When Christ promises that “the two shall become one flesh,” He means just that. I am complete with and in her. Alone, I am lacking. I believe that offends the modern value of independence. But here we mistake mutuality for dependency. While I am indeed dependent on my wife, on our marriage, that does not hurt me the way dependency on alcohol or some drug might. Rather, together we are stronger, complementary, complete.
I
give you…
— “The Country of Marriage,” l. 72
I can well imagine a Christmas full of family: wife, children with their spouses, grandchildren, even close friends gathered in our sitting room around the tree covered with ornaments collected on our travels over the years. The room is rife with expectations of gifts to be given and received.
I can imagine further this grandfather lost in the shuffle, enjoying the toys opened by grandchildren, the books and brocaded scarves unwrapped by children, perhaps a diamond pendant long overdue to my wife. Somehow, if I were forgotten, I’d like to think I might not even notice for the joy I’d find in watching those others find pleasure in the gifts I selected, wrapped, and set under the tree for them.
I do love presents. Truly though, my joy that morning would come in seeing the delight on the faces of others.
I finally found the bicycle I wanted for my wife: a beach cruiser, three-speed, two-toned blue and pretty. I had a basket mounted and bought it for her birthday. Days of beautiful weather in early spring left me eager to give it to her. I tried to assuage my anticipation by showing it to my daughter, inviting friends to come and see. I finally gave in and presented it to her early—not even April, and her birthday falls in May.
She loved it. A few days later, after we’d bought her a lock and a helmet, we rode out to picnic in the park, just far enough for her to get used to pedaling and the feeling of the seat. We will never ride bikes across country, but this summer’s farmers markets remain a real possibility.
Marriage offers so many gift-giving occasions. And while the wrapped ones are wonderful, no gift is better than time for listening, for sharing joy or sorrow or concern. No gift is better than my other knowing I am hers, me knowing she is mine.
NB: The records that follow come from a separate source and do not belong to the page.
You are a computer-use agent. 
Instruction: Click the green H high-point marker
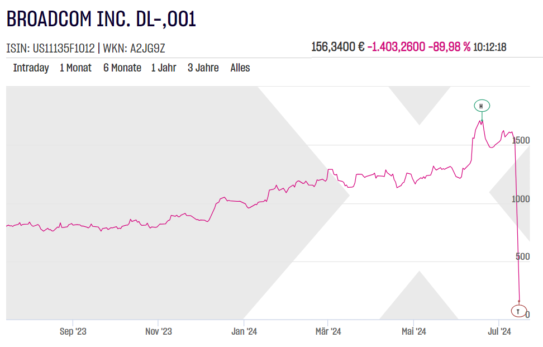click(x=482, y=106)
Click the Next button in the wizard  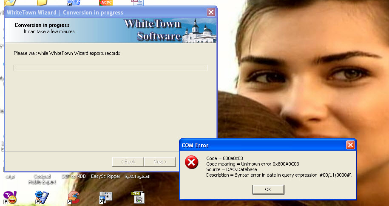coord(160,162)
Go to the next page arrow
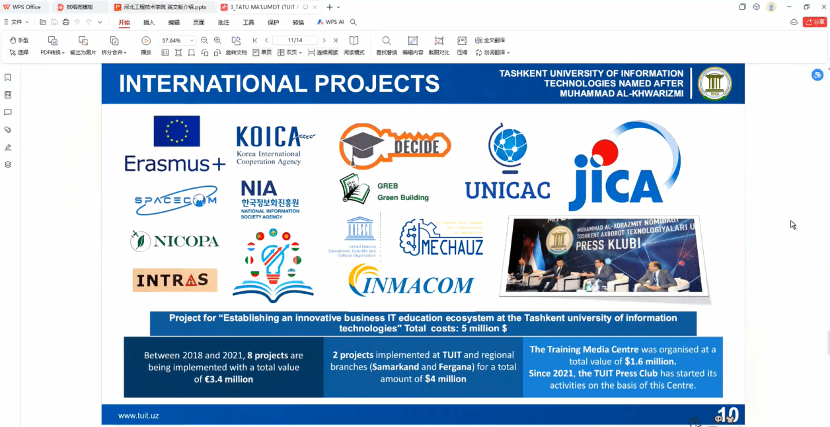This screenshot has height=427, width=830. [324, 41]
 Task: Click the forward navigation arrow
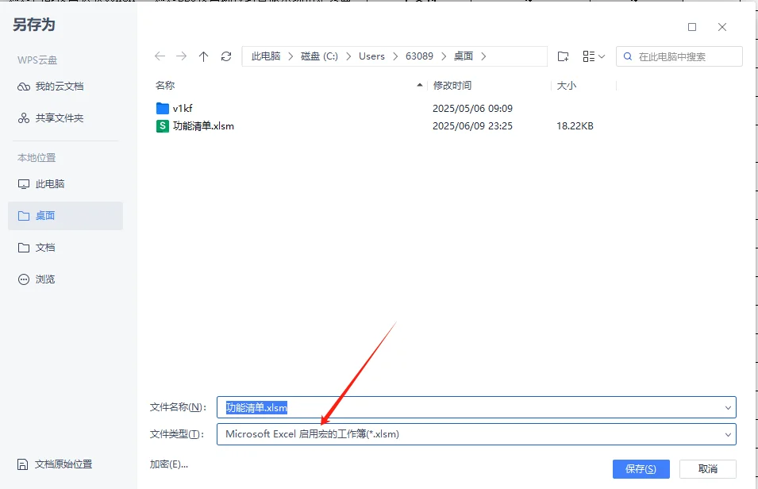(x=181, y=56)
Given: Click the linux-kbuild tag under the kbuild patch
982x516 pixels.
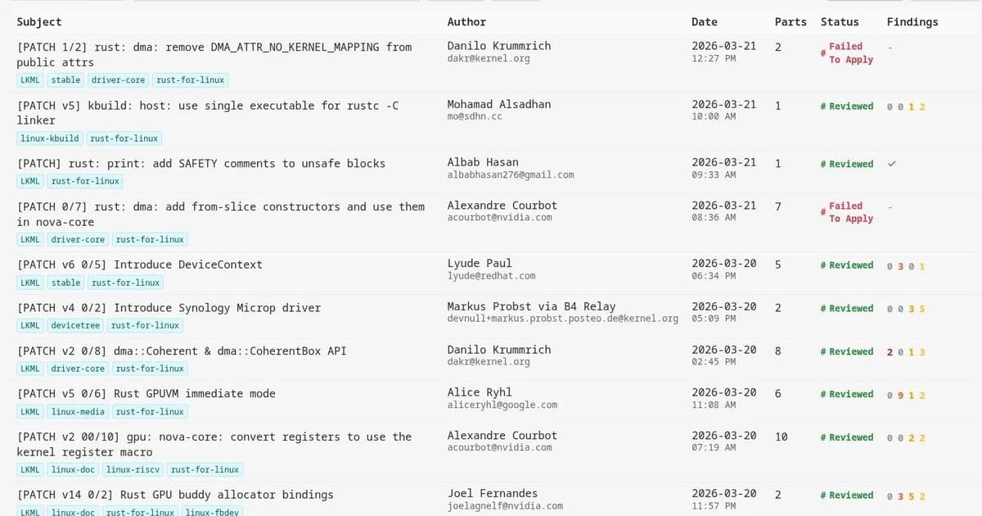Looking at the screenshot, I should pos(50,138).
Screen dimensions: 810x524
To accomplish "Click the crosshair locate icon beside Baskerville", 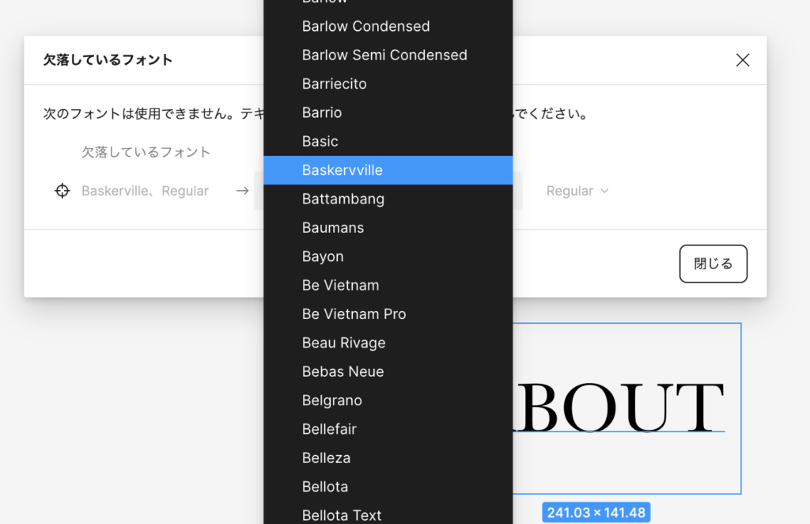I will pos(62,191).
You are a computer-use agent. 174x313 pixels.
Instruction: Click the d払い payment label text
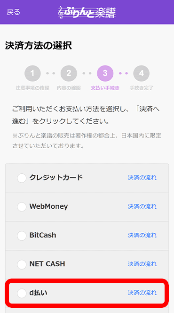(39, 293)

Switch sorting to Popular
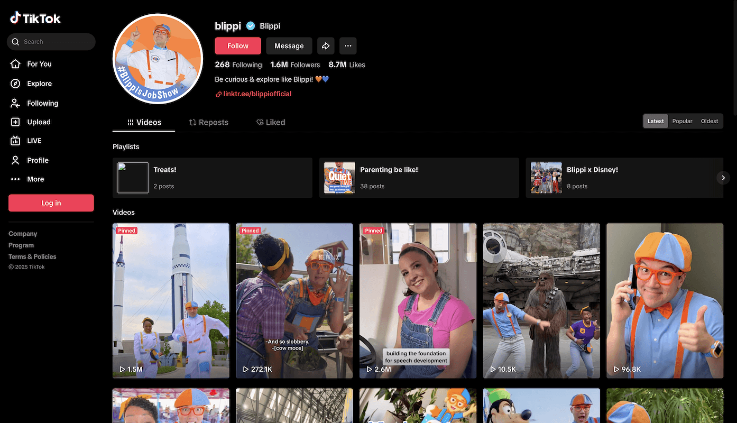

This gift-giving comes with grace. Her grace and my grace fall short of the limit, the need, even the expectation. Instead, I know my life, my joy, my partner, my friend, my lover, my critic, my champion arrive all through the grace of God. I deserve nothing. I want little. I receive a bounty.
The return comes in the urgency I give, and not just to her. God’s grace and Becky’s grace create grace in me. Kindness begets kindness. Joy uncovers itself in this.
I sit back now. I’ve digested again Wendell Berry’s poem as I have many times. I’ve discovered an Englishman, Jon Cleary, wrote a novel by the same title, in which nationalism unravels the marriage of an Australian wife and English husband. The lesson that author surely intended through his title is that marriage is a country unto itself, transcending all loyalties save that to God alone. And a blessed marriage must be pleasing to Our Lord.
I discover I cannot say enough. Perhaps my journey’s nowhere near complete. Is there marriage in Heaven? I can only say the closest I find to God’s Heaven in this life comes in the arms and in the eyes of that woman I love and who loves me.
This essay honors the Rev. Robb Ring and Mrs. Bethany Ring upon their marriage. Michael Kramer enjoys retirement with Rebecca, his wife of 47 years this August.